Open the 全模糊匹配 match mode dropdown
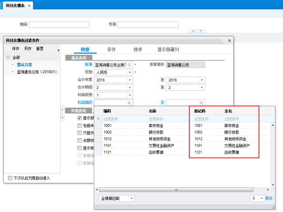 (x=131, y=198)
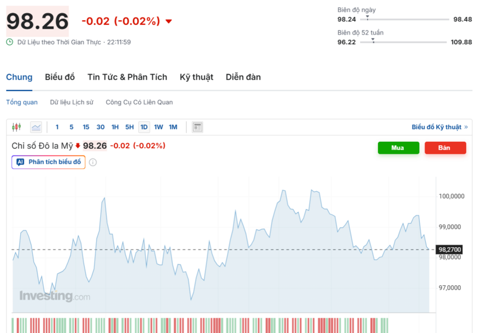Screen dimensions: 477x333
Task: Select the area chart type icon
Action: [36, 127]
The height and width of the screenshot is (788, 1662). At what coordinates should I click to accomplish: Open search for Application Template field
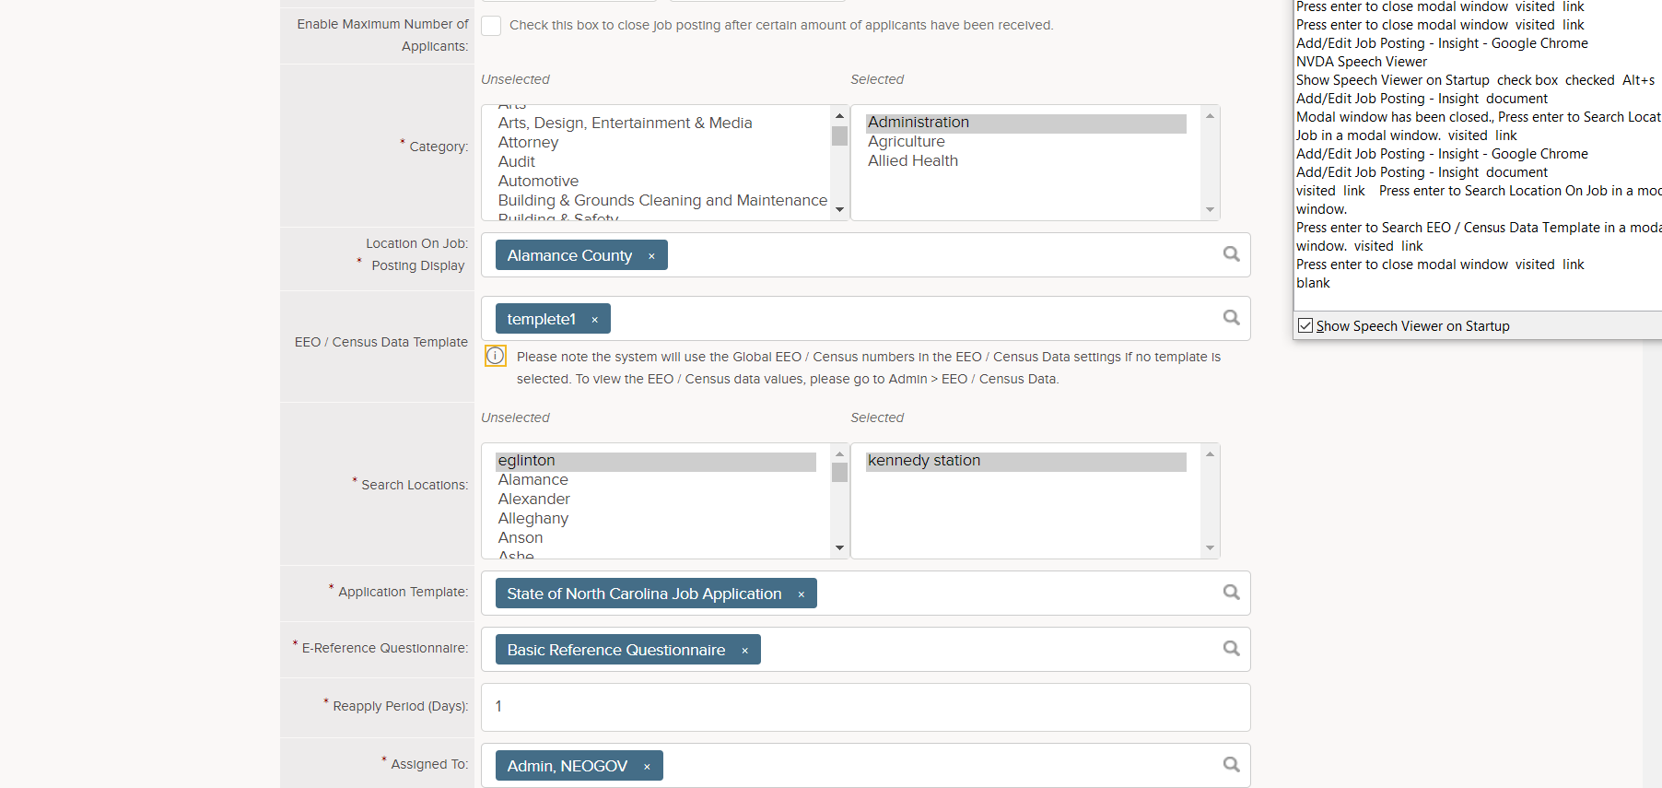click(x=1231, y=593)
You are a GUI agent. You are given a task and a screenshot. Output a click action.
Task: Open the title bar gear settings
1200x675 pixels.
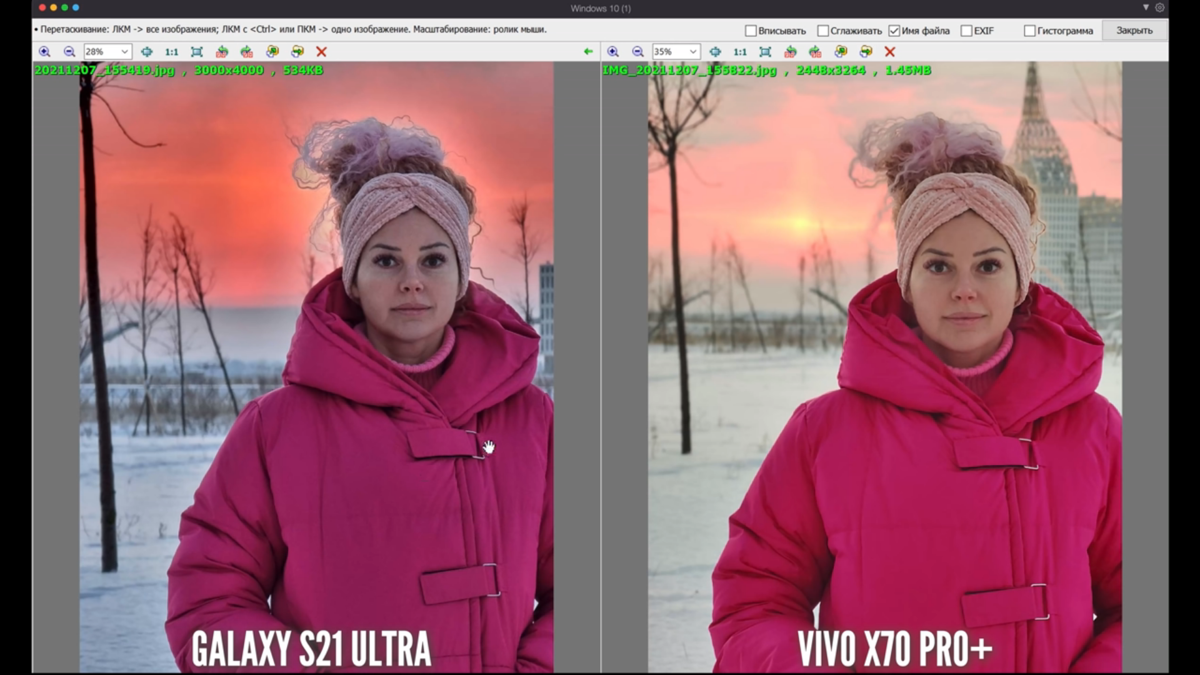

= = = =

» TASK DESCRIPTION
How many lines of the material above contain the word "screenshot"? Reply with the number only.

» ANSWER TO THIS EXERCISE
2